» Work to be completed
Reproduce the lines below with every occurrence of "Where should I click to" changed to "Where should I tap to", leaving everything else unchanged.

» Input rows
*****
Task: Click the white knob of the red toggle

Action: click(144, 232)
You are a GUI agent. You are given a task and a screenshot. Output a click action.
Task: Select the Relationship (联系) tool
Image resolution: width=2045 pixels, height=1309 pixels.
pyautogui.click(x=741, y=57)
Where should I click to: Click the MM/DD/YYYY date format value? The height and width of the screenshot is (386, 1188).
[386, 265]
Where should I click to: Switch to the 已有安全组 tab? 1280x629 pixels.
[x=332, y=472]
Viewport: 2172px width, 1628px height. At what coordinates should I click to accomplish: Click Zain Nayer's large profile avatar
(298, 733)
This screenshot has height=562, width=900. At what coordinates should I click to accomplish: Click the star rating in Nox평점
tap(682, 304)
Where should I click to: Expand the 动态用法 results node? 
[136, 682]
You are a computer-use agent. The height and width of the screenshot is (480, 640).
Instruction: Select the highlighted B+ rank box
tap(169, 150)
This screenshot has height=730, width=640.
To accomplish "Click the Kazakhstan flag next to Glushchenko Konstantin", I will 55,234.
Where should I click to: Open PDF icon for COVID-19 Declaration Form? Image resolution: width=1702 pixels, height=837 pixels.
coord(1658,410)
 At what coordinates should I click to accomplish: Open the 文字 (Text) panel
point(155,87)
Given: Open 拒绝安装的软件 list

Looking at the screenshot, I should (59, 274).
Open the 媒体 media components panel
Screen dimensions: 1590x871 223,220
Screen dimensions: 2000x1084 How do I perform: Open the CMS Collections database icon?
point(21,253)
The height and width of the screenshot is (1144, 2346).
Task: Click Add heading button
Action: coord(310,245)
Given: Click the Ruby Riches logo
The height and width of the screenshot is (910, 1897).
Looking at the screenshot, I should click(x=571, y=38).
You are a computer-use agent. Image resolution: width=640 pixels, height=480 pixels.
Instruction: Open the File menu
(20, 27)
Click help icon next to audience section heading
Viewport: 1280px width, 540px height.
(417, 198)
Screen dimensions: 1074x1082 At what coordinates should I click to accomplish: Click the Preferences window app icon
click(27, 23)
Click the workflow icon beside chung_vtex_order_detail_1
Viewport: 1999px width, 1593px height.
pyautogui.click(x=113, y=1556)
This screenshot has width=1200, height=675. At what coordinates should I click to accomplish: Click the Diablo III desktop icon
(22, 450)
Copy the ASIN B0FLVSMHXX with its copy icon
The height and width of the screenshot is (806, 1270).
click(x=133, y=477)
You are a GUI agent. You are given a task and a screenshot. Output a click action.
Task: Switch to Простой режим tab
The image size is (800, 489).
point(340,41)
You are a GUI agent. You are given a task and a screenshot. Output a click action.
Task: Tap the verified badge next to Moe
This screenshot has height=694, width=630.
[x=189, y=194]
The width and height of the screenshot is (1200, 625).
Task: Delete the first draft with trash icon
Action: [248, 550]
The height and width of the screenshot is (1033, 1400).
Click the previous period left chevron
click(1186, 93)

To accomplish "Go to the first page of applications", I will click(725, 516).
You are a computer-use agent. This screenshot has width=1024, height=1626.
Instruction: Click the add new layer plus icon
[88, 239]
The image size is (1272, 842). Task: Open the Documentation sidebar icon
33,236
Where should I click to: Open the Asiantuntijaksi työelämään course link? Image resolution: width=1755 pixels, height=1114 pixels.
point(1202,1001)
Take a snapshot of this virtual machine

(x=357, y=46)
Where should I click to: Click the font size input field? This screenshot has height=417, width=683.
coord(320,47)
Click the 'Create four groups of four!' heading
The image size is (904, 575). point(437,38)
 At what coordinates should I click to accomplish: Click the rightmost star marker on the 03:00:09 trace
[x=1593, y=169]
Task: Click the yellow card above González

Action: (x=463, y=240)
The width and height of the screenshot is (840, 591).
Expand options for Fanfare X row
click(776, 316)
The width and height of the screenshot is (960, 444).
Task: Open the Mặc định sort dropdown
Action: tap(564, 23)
*****
» Completed exercise
Task: Click the white knob of the red toggle

Action: click(144, 232)
You are a GUI agent. You are given a task and a screenshot. Output a click action.
Task: Select the Relationship (联系) tool
Image resolution: width=2045 pixels, height=1309 pixels.
pyautogui.click(x=741, y=57)
Where should I tap to: Click the MM/DD/YYYY date format value? The height and width of the screenshot is (386, 1188).
[386, 265]
Where should I tap to: Switch to the 已有安全组 tab? 1280x629 pixels.
[x=332, y=472]
Viewport: 2172px width, 1628px height. At what coordinates should I click to accomplish: Click Zain Nayer's large profile avatar
(298, 733)
This screenshot has height=562, width=900. At what coordinates should I click to accomplish: Click the star rating in Nox평점
tap(682, 304)
Where should I tap to: Expand the 动态用法 results node? 
[136, 682]
You are a computer-use agent. The height and width of the screenshot is (480, 640).
Instruction: Select the highlighted B+ rank box
tap(169, 150)
This screenshot has height=730, width=640.
To accomplish "Click the Kazakhstan flag next to Glushchenko Konstantin", I will 55,234.
Where should I tap to: Open PDF icon for COVID-19 Declaration Form? Image resolution: width=1702 pixels, height=837 pixels.
coord(1658,410)
 At what coordinates should I click to accomplish: Open the 文字 (Text) panel
point(155,87)
Given: Open 拒绝安装的软件 list

Looking at the screenshot, I should (59, 274).
Open the 媒体 media components panel
Screen dimensions: 1590x871 223,220
Screen dimensions: 2000x1084 How do I perform: Open the CMS Collections database icon?
point(21,253)
The height and width of the screenshot is (1144, 2346).
Task: Click Add heading button
Action: coord(310,245)
Given: Click the Ruby Riches logo
The height and width of the screenshot is (910, 1897).
Looking at the screenshot, I should click(x=571, y=38).
You are a computer-use agent. Image resolution: width=640 pixels, height=480 pixels.
Instruction: Open the File menu
(20, 27)
Click help icon next to audience section heading
Viewport: 1280px width, 540px height.
(417, 198)
Screen dimensions: 1074x1082 At what coordinates should I click to accomplish: Click the Preferences window app icon
click(27, 23)
Click the workflow icon beside chung_vtex_order_detail_1
Viewport: 1999px width, 1593px height.
pyautogui.click(x=113, y=1556)
This screenshot has width=1200, height=675. At what coordinates should I click to accomplish: Click the Diablo III desktop icon
(22, 450)
Copy the ASIN B0FLVSMHXX with its copy icon
The height and width of the screenshot is (806, 1270).
click(x=133, y=477)
You are a GUI agent. You are given a task and a screenshot. Output a click action.
Task: Switch to Простой режим tab
The image size is (800, 489).
point(340,41)
You are a GUI agent. You are given a task and a screenshot. Output a click action.
Task: Tap the verified badge next to Moe
This screenshot has height=694, width=630.
[x=189, y=194]
The width and height of the screenshot is (1200, 625).
Task: Delete the first draft with trash icon
Action: [248, 550]
The height and width of the screenshot is (1033, 1400).
Click the previous period left chevron
click(1186, 93)

To accomplish "Go to the first page of applications", I will click(725, 516).
You are a computer-use agent. This screenshot has width=1024, height=1626.
Instruction: Click the add new layer plus icon
[88, 239]
The image size is (1272, 842). Task: Open the Documentation sidebar icon
33,236
Where should I tap to: Open the Asiantuntijaksi työelämään course link? Image resolution: width=1755 pixels, height=1114 pixels.
point(1202,1001)
Take a snapshot of this virtual machine

(x=357, y=46)
Where should I tap to: Click the font size input field? This screenshot has height=417, width=683.
coord(320,47)
Click the 'Create four groups of four!' heading
The image size is (904, 575). point(437,38)
 At what coordinates should I click to accomplish: Click the rightmost star marker on the 03:00:09 trace
[x=1593, y=169]
Task: Click the yellow card above González

Action: (x=463, y=240)
The width and height of the screenshot is (840, 591).
Expand options for Fanfare X row
click(776, 316)
The width and height of the screenshot is (960, 444).
Task: Open the Mặc định sort dropdown
Action: tap(564, 23)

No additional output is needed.